To weave your spell out of commonplace events and brew a love-potion from every-day materials is high art. When Kipling takes three average soldiers of the line, ignorant, lying, swearing, smoking, dog-fighting soldiers, who can even run on occasion, and by telling of them holds a world in thrall—that's art! In these soldiers three we recognize something very much akin to ourselves, for the thing that holds no relationship to us does not interest us—we can not leave the personal equation out. This fact is made plain in "The Black Riders," where the devils dancing in Tophet look up and espying Steve Crane address him thus: "Brother!"
Jane Austen's characters are all plain, every-day folks. The work is always quiet. There are no entangling situations, no mysteries, no surprises.
Now, to present a situation, an emotion, so it will catch and hold the attention of others, is largely a knack—you practise on the thing until you do it well. This one thing I do. But the man who does this thing is not intrinsically any greater than those who appreciate it—in fact, they are all made of the same kind of stuff. Kipling himself is quite a commonplace person.
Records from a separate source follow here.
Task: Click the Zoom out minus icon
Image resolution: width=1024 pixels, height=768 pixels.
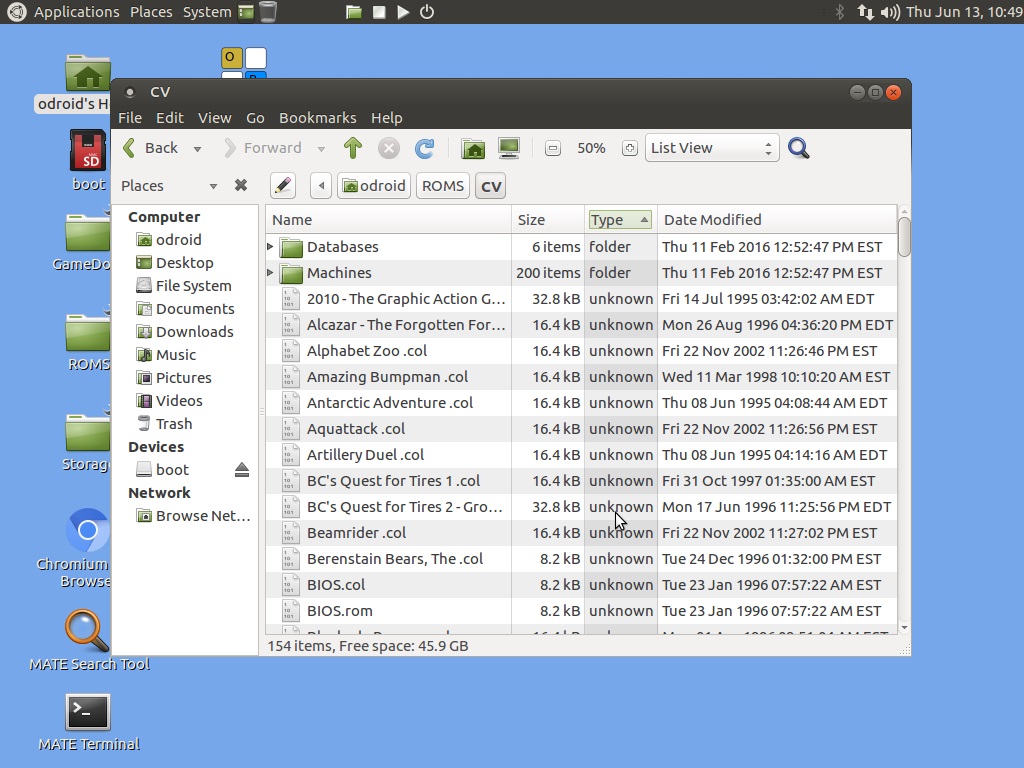Action: pos(552,148)
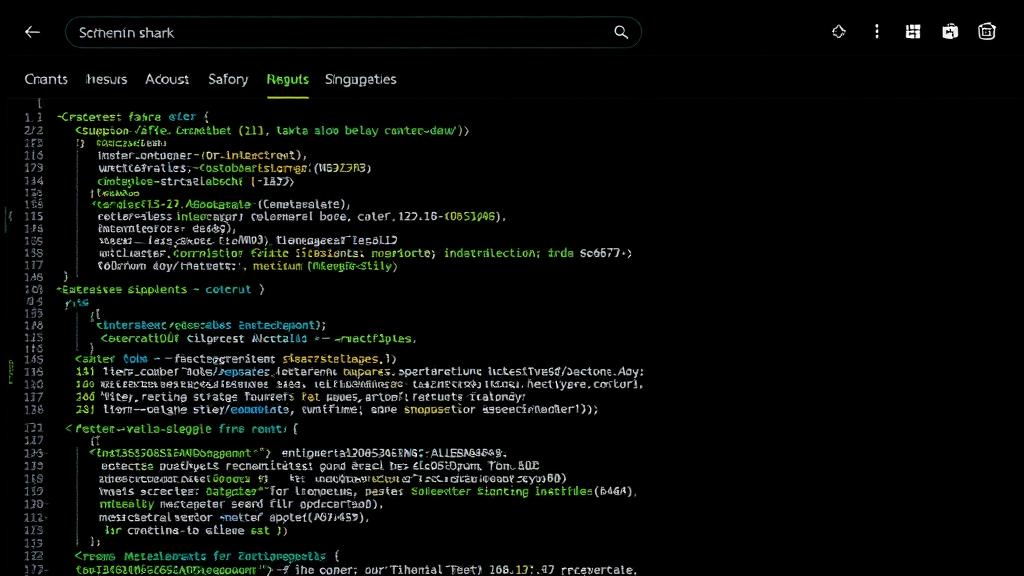This screenshot has width=1024, height=576.
Task: Open the grid layout icon in top toolbar
Action: pyautogui.click(x=912, y=31)
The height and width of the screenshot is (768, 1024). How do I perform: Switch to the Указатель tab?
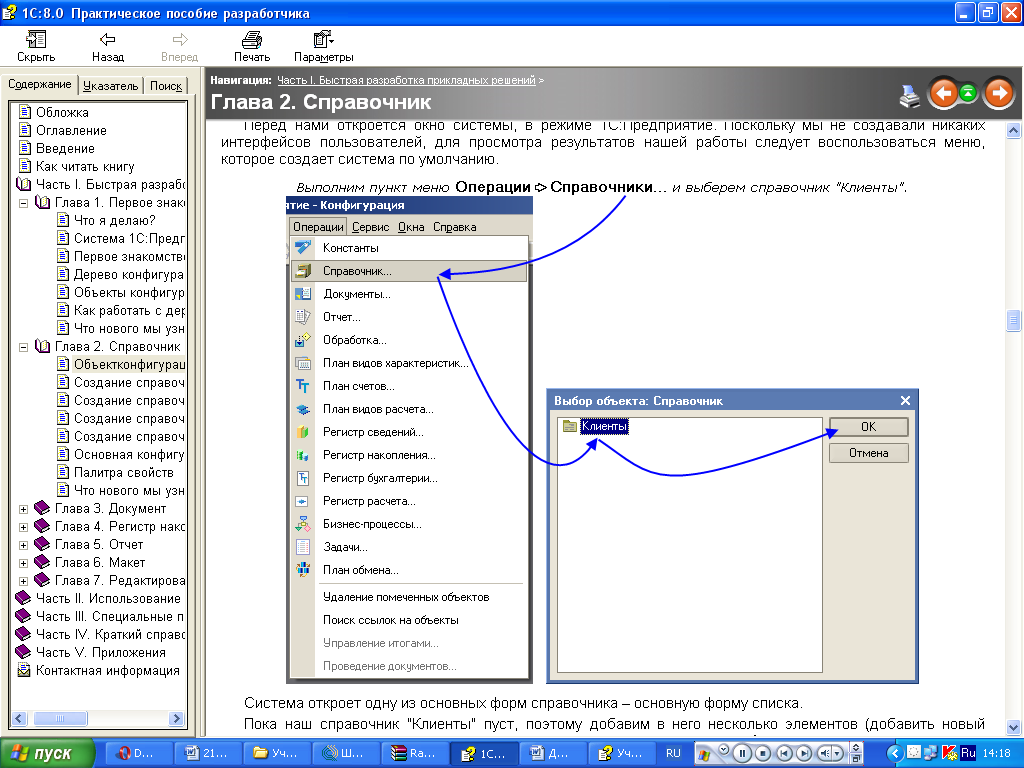110,86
He is neither handsome nor magnetic. He is plain and manly and would fit in anywhere. If there was a trunk to be carried upstairs, or an ox to get out of a pit, you'd call on Kipling if he chanced that way, and he'd give you a lift as a matter of course, and then go on whistling with hands in his pockets. His art is a knack practised to a point that gives facility.
Jane Austen was a commonplace person. She swept, sewed, worked, and did the duty that lay nearest her. She wrote because she liked to, and because it gave pleasure to others. She wrote as well as she could. She had no thought of immortality, or that she was writing for the ages—no more than Shakespeare had. She never anticipated that Southey, Coleridge, Lamb, Guizot and Macaulay would hail her as a marvel of insight, nor did she suspect that a woman as great as George Eliot would declare her work flawless.
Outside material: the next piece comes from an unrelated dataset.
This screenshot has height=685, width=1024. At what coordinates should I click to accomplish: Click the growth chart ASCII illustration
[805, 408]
But today strong men recognize her books as rarely excellent, because they show the divinity in all things, keep close to the ground, gently inculcate the firm belief that simple people are as necessary as great ones, that small things are not necessarily unimportant, and that nothing is really insignificant. It all rings true.
And so I sing the praises of the average woman—the woman who does her work, who is willing to be unknown, who is modest and unaffected, who tries to lessen the pains of earth, and to add to its happiness. She is the true guardian angel of mankind!
No book published in Jane Austen's lifetime bore her name on the title-page; she was never lionized by society; she was never two hundred miles from home; she died when forty-two years of age, and it was sixty years before a biography was attempted or asked for. She sleeps in the cathedral at Winchester, and not so very long ago a visitor, on asking the verger to see her grave, was conducted thither, and the verger asked: "Was she anybody in particular? So many folks ask where she's buried, you know!"
But this is changed now, for when the verger took me to her grave and we stood by that plain black marble slab, he spoke intelligently of her life and work. And many visitors now go to the cathedral, only because it is the resting-place of Jane Austen, who lived a beautiful, helpful life and produced great art, yet knew it not.